En resumen, parece que el compromiso revolucionario de las mujeres citadas haya sido más blanco de indignación moral y de pública burla por parte del decoroso filisteísmo alemán que no objeto de una seria consideración por parte de los contrarrevolucionarios. Opuestamente a las combatientes de la revolución francesa, sus seguidoras alemanas no se distinguieron por una acción autónoma y decidida al frente de las masas femeninas ansiosas de justicia y de libertad; no arrastraron masas populares dotadas de una común voluntad política. Y además: la falsificación de la historia por obra y gracia de ciertos socialdemócratas, ha intentado justificar la coalición del gobierno de los reformistas con la burguesía y, en particular, presentar a las mujeres proletarias como entusiastas partidarias de esta alianza, evocando al mismo tiempo, con baja especulación sentimental, las sombras de las protagonistas del cuarenta y ocho alemán, adscribiendo a su mérito el hecho de que pertenecieran a las clases poseedoras y cultas y mostrando su ligamen con los sufrimientos del pueblo como pura y simple simpatía y no como solidaridad de clase. Por el contrario, sería oportuno señalar por ejemplo el heroísmo de las combatientes de la Comuna parisina, heroísmo que se manifiesta de una manera tan sencilla, simple y, por decirlo así, natural, como sólo pueden serlo las cosas importantes. Y otro ejemplo más: las revolucionarias rusas que «andaban» tras las masas populares como propagandistas, luchando como terroristas frente a frente contra el zarismo ruso, arriesgándose a terminar en Siberia o en la horca, procedían en gran parte de la aristocracia y de la burguesía; la historiografía del feminismo no ha trenzado para ellas ninguna corona de laurel.

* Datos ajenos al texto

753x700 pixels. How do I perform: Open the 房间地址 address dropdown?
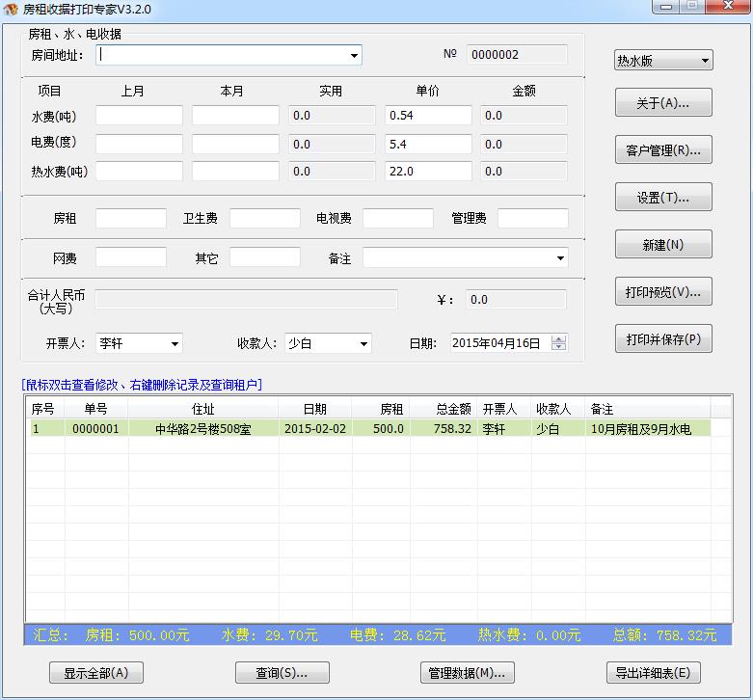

Se comprende porque, en la atmósfera de la revolución alemana, pudieron surgir asociaciones femeninas de tendencia liberal que, sin embargo, no se plantearan ningún objetivo político fundamentado socialmente y que no formularan reivindicaciones radicales con respecto a los derechos de las mujeres. Su característica más acusada fue la de revestir la función de órganos auxiliares de las asociaciones democráticas masculinas, de organizaciones samaritanas dedicadas a la recolección de fondos o de alimentos, o a servicios de información y de enlace; o también a la asistencia sanitaria, al cuidado de los prófugos, etc. En lo que concierne a la participación de las mujeres de la burguesía alemana a la lucha revolucionaria que esta clase mantenía contra la sociedad feudal, no podemos añadir nada a lo que escribió Louise Otto-Peters a casi veinte años de distancia de los acontecimientos, cuando por otra parte la lejanía del tiempo permitía una valoración más objetiva, pero también acarreaba el peligro de tergiversación. Louise Otto-Peters fue una de las pocas mujeres alemanas que supo unir, de forma persuasiva, la lucha por la organización del propio sexo con el movimiento revolucionario de 1848-49, aunque se vio obligada a combatir solamente con su pluma, sin puñales ni pistolas en la cintura. Mirando hacia atrás en el tiempo, escribe:
“A pesar de que la gran mayoría de las mujeres estaba de parte de los fanáticos del orden que obstaculizaban la victoria de las aspiraciones de libertad casi en mayor medida que los contrarios más empecinados, y a pesar de que las consecuencias de la indiferencia, de la ignorancia y la abstención de la vida política del tiempo por parte de las mujeres y hombres favorables al progreso se habían de manifestar funestas para el movimiento, fueron muchas las mujeres que defendieron con entusiasmo la causa de la democracia, combatiendo con la pluma y la palabra en favor de los derechos políticos de su sexo. La causa de las mujeres y su
condición se había convertido en una cuestión de partido y, de hecho, ninguna actividad femenina colectiva podía desarrollarse al margen de un partido. Se crearon aquí y allá asociaciones democráticas femeninas que, especialmente en el período de la insurrección, que después será abatida, desempeñaron una obra de sublime abnegación corriendo toda clase de peligros. Pero por esto precisamente tales asociaciones fueron disueltas por la fuerza y su desaparición también representaba, frente a la reacción cada vez más amenazante, la desaparición de todas aquellas aspiraciones a las que había dado vida la renovada consciencia del sexo femenino. Tampoco para los hombres las cosas habían ido de la mejor de las maneras. Por otra parte, ¿cómo hubieran podido escapar las mujeres al destino general?” 1
¿Y cómo iban las cosas para las mujeres de las clases trabajadoras? ¿Acaso la dureza de su suerte no las había frustrado con los hechos acaecidos en el curso de la lucha por una época mejor, por la conquista de todos los derechos, no sólo para su sexo sino también para toda su clase? El desarrollo económico de la sociedad alemana de los años cuarenta del siglo pasado era indudablemente más avanzado que el de Francia en la época de la gran revolución. El capitalismo en su pleno y rápido desarrollo aplastaba sin piedad bajo sus pies de acero al artesano y al pequeño propietario, los transformaba en esclavos asalariados de las fábricas o bien, gracias al sistema de los trabajos a domicilio, los reducía a una condición análoga dentro de sus casas. El capitalismo sometió en su ansia homicida a batallones de mujeres, de muchachas jóvenes y de niños de corta edad, llevando al extremo la miseria del proletariado.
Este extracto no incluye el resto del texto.